La regola della patrilocalità separa le donne e disperde le loro potenziali energie rendendo impossibile lo sviluppo di forme di organizzazione e solidarietà femminile.

La LoRusso nonostante confermi la propria ammirazione per il lavoro di Levi-Strauss continua a questo punto a muovergli la critica di non aver visto nel problema dell’ignoranza della paternità la molla che ha prodotto l’assetto strutturale della parentela che si è venuto delineando culturalmente piuttosto che naturalmente. Alla luce dei grandi movimenti strategici che la cultura ha dovuto operare per radicare nel culturale la condizione maschile in assenza di una loro collocazione nel sistema genetico procreativo,, si può considerare lo squilibrio dei sessi nel patriarcato, come risultato di un movimento di simmetria teso a riequilibrare l’originario squilibrio, l’esclusione dal biologico degli uomini.

Percepita come disparità nella natura, le avrebbe fatto riscontro l’altra esclusione, quella della cultura, l’esclusione delle donne sul piano socio-politico-culturale….

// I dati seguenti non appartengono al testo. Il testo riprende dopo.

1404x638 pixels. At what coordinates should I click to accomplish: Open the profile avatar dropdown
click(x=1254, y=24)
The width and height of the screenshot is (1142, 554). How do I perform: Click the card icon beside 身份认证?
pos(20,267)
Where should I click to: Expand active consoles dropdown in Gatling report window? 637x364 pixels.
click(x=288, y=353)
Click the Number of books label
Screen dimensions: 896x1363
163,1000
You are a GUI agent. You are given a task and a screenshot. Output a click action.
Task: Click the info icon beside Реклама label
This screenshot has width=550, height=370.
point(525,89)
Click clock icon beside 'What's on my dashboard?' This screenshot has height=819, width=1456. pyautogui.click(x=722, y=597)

Quando poi verrà scoperto, in una cultura complessivamente costruita in senso patriarcale, il ruolo genetico paterno alla riproduzione, lo squilibrio e l’asimmetria a sfavore della donna relegata al solo ruolo domestico e riproduttivo saranno netti e definitivi.


Concludo dicendo che il problema della paternità ha permesso di portare alla luce il continente nero della questione maschile e di illuminarci sui presupposti fondamentali di quella che poi è diventata la questione femminile.